Sounds like way too much acid and I agree dilution is the best bet if you can't get it going. From all I have read it is best to never add any acid to a mead until fermentation is complete.


----------



## Wade E (Dec 7, 2007)

Where did you get this recipe with all the malic acid. Not your typical recipe.
*Edited by: wade *


----------



## chevyguy65 (Dec 8, 2007)

It was from a recipe book at our LHB Store. very similar to the ones posted on this website under "recipes" and actually a little less acid than the recipe on here. I'll have to check it when i get home from work today. Mrs. Chevy is out shopping today so she cant check it for me.

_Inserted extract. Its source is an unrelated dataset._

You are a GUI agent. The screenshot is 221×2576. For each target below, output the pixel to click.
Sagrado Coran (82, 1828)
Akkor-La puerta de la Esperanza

Hope the batch can be saved.Nothing going as of last night when I turned up the heater in the "wine cellar" (aka= furnace room)


----------



## Wade E (Dec 8, 2007)

Do you have a way of checking acid. I see the 1 on this forum's recipe and youre right. I always adjust with test kit and never just add it all in because Ive noticed way to many Type O's in recipe books and the fact that everything varies way to much.


----------



## chevyguy65 (Dec 9, 2007)

We checked theacid today and it was around .525% Temp is at 72-73* and now its bubbling away. I can sleep easier now....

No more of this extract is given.